Items are grouped into lectures in the tutor-web system where each lecture covers a specific topic. This could be discrete distributions in material used in an introductory course in statistics or limits in a basic course in calculus. Within a lecture, the difficulty of an item is simply calculated as the ratio of incorrect responses to the total number of responses. The items are then ranked according to their difficulty, from the easiest item to the most difficult one.

The implementation of the first criterion (shown above) has changed over the years. In the first version of the tutor-web, all items within a lecture were assigned uniform probability of being chosen for every student. This was changed in 2012 with the introduction of a probability mass function (pmf) that calculates the probability of an item being chosen for a student. The pmf is exponentially related to the ranking of the item and also depends on the student’s grade(1) $$p\left(r\right)=\left\{\begin{array}{ll}{\displaystyle \frac{q^r}{c}·\frac{m-g}{m}+\frac{g}{N·m}}\hfill & \hfill \text{if}g\le m,\\ \hfill {\displaystyle \frac{q^{N-r+1}}{c}·\frac{g-m}{1-m}+\frac{1-g}{N·(1-m)}}& \hfill \text{if}g>m,\end{array}\right.$$(1) where q is a constant ($0 \le q \le 1$) controlling the steepness of the function, N is the total number of items belonging to the lecture, r is the difficulty rank of the item ($r=1,2,...,N$), g is the grade of the student ($0 \le g \le 1$), and $c$ is a normalizing constant, $c={\sum }_{i=1}^N{q}^i$. Finally, m is a constant ($0<m<1$) so that when $g<m$, the pmf is strongly decreasing and the mass is mostly located at the easy items, when $g=m$ the pmf is uniform and when $g>m$ the pmf is strongly increasing with the mass mostly located at the difficult items. This was changed in 2013 in such a way that the mode of the pmf moves to the right with increasing grade that is achieved by using the following pmf based on the beta distribution(2) $$p\left(r\right)=\frac{1}{{\displaystyle \sum _{i=1}^N{\left(\frac{i}{N+1}\right)}^{\alpha }·{\left(1-\frac{i}{N+1}\right)}^{\beta }}}{\left(\frac{r}{N+1}\right)}^{\alpha }·{\left(1-\frac{r}{N+1}\right)}^{\beta },$$(2) where r is the ranked item difficulty ($r=1,2,...,N$) and $\alpha$ and $\beta$ are the constants controlling the shape of the function. The three different pmfs used over the years (uniform, exponential, and beta) are shown in Figure 1. Looking at the last figure, showing the pmf currently used, it can be seen that a beginning student (with a score 0) receives easy items with high probability. As the grade increases, the mode of the pmfs shifts to the right until the student reaches a top score resulting in a high probability of getting the most difficult items. Using this pmf, the first two of the criteria for the IAA listed above are fulfilled.

» To-do list:
A - Summarize the passage on item selection in the tutor-web in two sentences.
B - Carry on the tutor-web item-selection passage from its final sentence.
The rows that follow come from a separate, unrelated source.

» Data for locating words and elements:
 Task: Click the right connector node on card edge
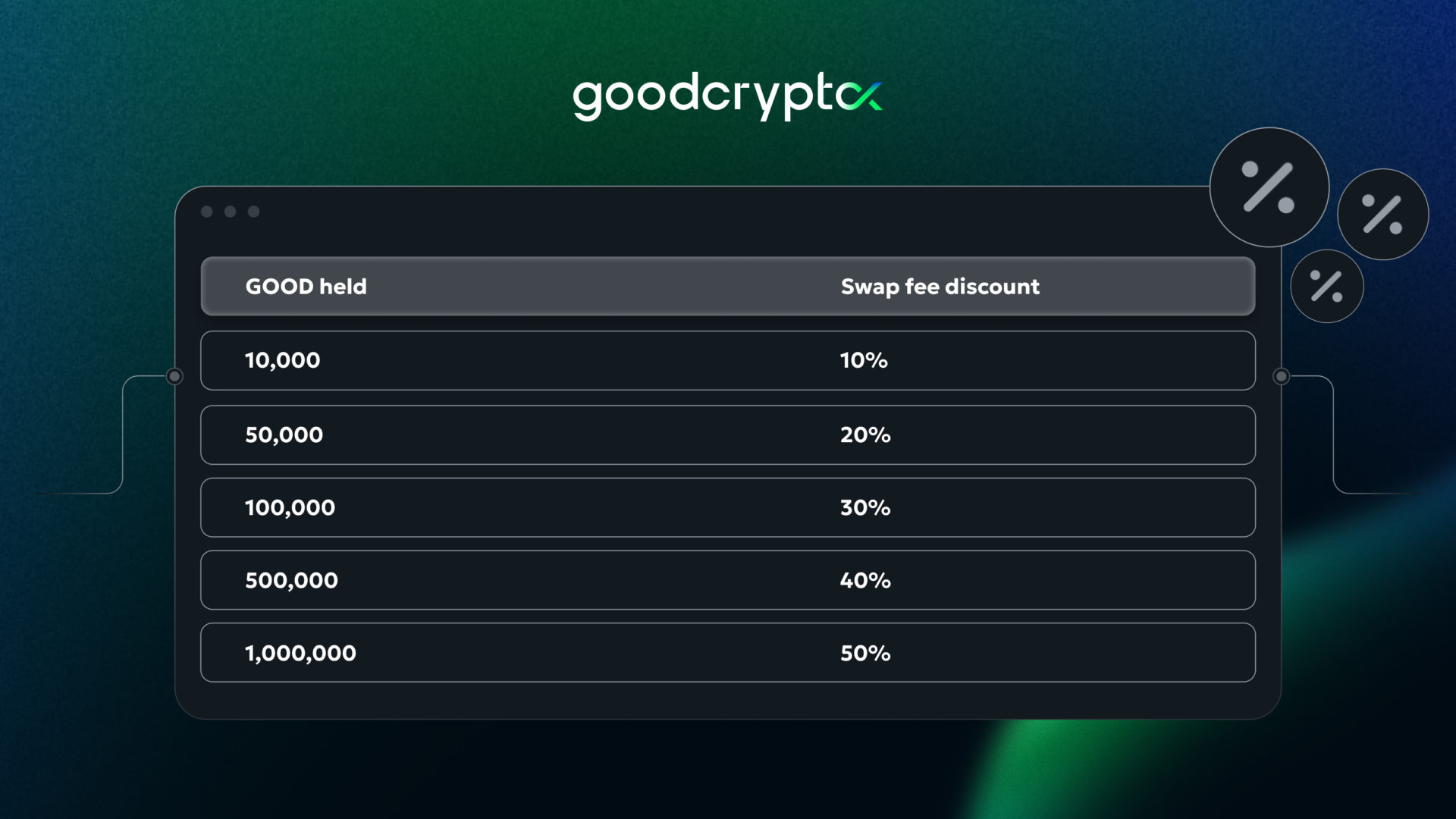point(1281,376)
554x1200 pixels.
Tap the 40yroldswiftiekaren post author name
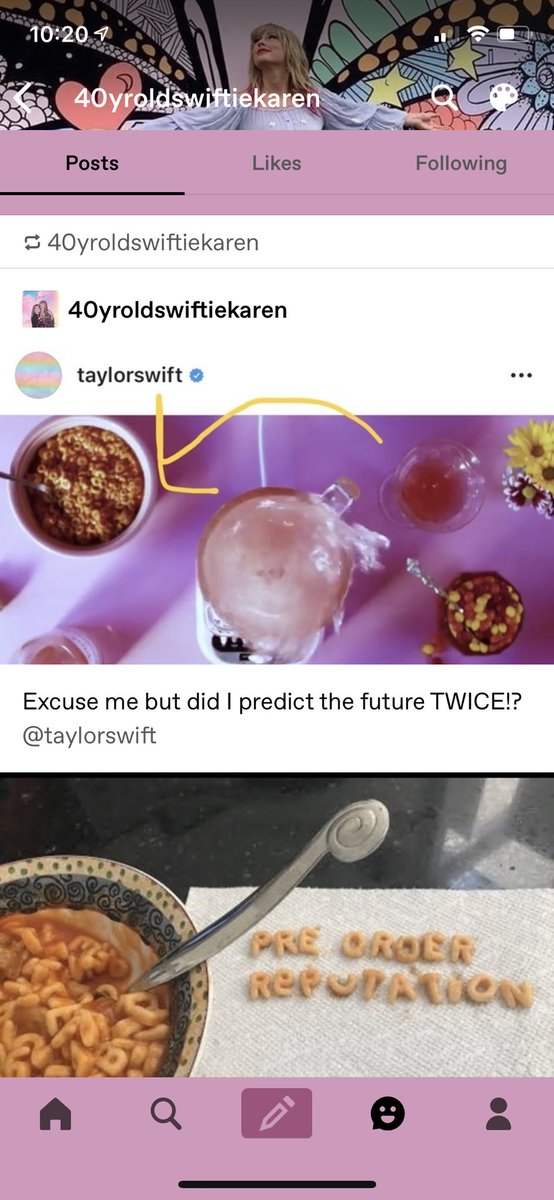click(178, 310)
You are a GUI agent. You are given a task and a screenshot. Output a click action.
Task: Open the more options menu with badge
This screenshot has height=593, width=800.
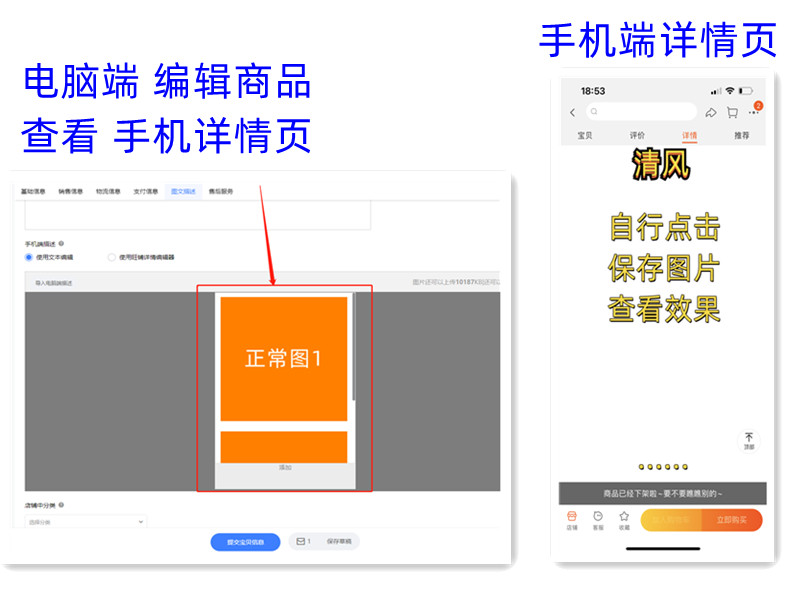754,112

» Outputs by task:
A - In the tutor-web, items are grouped into lectures by topic, and within a lecture each item's difficulty is the ratio of incorrect responses to total responses, which is used to rank items from easiest to hardest. The probability of choosing an item for a student was uniform at first, then in 2012 it followed an exponential pmf tied to the item's rank and the student's grade, and since 2013 it has followed a beta-based pmf whose mode shifts toward harder items as the grade rises.

B -
Figure 1. The different pmfs used in the item allocation algorithm. Left: uniform. Middle: exponential. Right: beta.

The last criterion for the IAA is related to how people forget. Ebbinghaus (1913) was one of the first to research this issue. He proposed the forgetting curve and showed in his studies that learning and the recall of learned information depends on the frequency of exposure to the material. It was therefore decided in 2012 to change the IAA in such a way that students are now occasionally allocated items from previous lectures to refresh memory.

1.4.2. Grading

Although the main goal of making the students answer exercises in the tutor-web is learning, there is also a need to evaluate the students’ performance. The students are permitted to continue to answer items until they (or the instructor) are satisfied, which makes grading a nontrivial issue. In the first version of the tutor-web, the last eight answers counted (with equal weight) toward the tutor-web grade. Students were given one point for a correct answer and minus half a point for an incorrect one. The idea was that old sins should be forgotten when students are learning. This had some bad side effects with students often quitting answering items after seven correct attempts in a row (Jonsdottir, Jakobsdottir, and Stefansson 2015), which is a perfectly logical result since a student who has a sequence of seven correct and one incorrect will need another eight correct answers in sequence to increase the grade. The tutor-web grade was also found to be a bad predictor of students’ performance on a final exam, the grade being too high (Lentin et al. 2014). It was therefore decided in 2014 to change the grading scheme (GS) and use $\text{min}\left(\text{max}\right(n/2,8),30)$ items after n attempts when calculating the tutor-web grade. That is, use a minimum of eight answers, and then after eight answers use $n/2$, but no more than 30 answers. Using this GS, the weight of each answer is less than before (when $n>8$), thus eliminating the fear of answering the eighth item incorrectly, simultaneously making it more difficult for students to get a top grade since more answers are used when calculating the grade.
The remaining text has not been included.